*** Source data Section Begins ***

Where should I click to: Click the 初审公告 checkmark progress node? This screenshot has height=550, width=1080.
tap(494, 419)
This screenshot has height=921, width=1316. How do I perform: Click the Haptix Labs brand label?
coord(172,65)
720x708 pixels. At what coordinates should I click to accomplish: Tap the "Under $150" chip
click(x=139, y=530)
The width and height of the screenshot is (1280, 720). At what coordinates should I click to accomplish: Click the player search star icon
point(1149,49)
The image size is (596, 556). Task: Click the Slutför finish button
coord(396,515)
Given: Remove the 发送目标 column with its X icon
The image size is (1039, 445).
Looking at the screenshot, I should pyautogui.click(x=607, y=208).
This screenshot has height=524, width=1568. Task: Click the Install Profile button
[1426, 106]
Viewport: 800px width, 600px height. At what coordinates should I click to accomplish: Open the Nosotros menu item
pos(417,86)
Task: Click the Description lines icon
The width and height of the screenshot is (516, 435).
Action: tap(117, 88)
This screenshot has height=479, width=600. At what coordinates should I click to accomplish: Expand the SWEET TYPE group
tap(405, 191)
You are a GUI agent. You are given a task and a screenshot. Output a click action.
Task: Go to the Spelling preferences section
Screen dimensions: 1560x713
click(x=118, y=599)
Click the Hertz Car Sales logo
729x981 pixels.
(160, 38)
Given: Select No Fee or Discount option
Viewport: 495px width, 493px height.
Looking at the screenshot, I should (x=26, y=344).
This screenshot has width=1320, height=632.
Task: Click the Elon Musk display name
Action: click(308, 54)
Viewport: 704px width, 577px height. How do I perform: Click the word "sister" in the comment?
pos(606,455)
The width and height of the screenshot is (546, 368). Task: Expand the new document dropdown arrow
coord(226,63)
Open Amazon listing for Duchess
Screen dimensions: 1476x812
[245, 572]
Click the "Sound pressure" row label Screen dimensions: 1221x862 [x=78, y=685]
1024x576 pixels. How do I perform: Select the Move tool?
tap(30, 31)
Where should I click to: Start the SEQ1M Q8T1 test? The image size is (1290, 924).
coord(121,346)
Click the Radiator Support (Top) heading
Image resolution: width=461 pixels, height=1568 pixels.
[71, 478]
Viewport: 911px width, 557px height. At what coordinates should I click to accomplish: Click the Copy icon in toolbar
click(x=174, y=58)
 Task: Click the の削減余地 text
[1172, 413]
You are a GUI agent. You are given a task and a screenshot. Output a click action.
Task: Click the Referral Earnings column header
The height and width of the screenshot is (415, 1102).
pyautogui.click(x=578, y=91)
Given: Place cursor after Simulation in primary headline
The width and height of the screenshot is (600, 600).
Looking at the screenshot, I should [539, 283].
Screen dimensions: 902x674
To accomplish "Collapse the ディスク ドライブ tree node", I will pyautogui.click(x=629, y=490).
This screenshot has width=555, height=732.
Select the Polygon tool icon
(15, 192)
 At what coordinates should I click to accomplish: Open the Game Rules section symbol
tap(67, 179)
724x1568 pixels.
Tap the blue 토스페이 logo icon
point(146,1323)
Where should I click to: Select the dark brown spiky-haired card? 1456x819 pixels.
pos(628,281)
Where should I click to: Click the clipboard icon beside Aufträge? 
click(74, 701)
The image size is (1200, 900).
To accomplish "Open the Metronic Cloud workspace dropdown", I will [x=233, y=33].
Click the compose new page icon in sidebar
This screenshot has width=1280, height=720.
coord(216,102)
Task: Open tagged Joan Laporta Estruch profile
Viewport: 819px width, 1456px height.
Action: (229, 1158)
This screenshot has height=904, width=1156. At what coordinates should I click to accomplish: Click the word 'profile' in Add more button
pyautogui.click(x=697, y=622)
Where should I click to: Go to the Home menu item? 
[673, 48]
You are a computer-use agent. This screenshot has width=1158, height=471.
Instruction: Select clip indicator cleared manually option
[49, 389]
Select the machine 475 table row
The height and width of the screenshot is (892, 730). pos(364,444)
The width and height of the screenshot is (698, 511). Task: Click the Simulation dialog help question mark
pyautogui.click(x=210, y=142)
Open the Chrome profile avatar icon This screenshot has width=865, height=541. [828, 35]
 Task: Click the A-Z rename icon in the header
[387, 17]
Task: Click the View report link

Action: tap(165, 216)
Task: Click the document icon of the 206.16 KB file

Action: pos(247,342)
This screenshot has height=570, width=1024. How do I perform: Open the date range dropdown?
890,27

*** Source data Section Ends ***

● **What needs to be done**
Reproduce, exactly and without additions, the run of lines from the start of the listing above to the line bearing "Given: Remove the 发送目标 column with its X icon", inclusive.

● **Response below**
Where should I click to: Click the 初审公告 checkmark progress node? This screenshot has height=550, width=1080.
tap(494, 419)
This screenshot has height=921, width=1316. How do I perform: Click the Haptix Labs brand label?
coord(172,65)
720x708 pixels. At what coordinates should I click to accomplish: Tap the "Under $150" chip
click(x=139, y=530)
The width and height of the screenshot is (1280, 720). At what coordinates should I click to accomplish: Click the player search star icon
point(1149,49)
The image size is (596, 556). Task: Click the Slutför finish button
coord(396,515)
Given: Remove the 发送目标 column with its X icon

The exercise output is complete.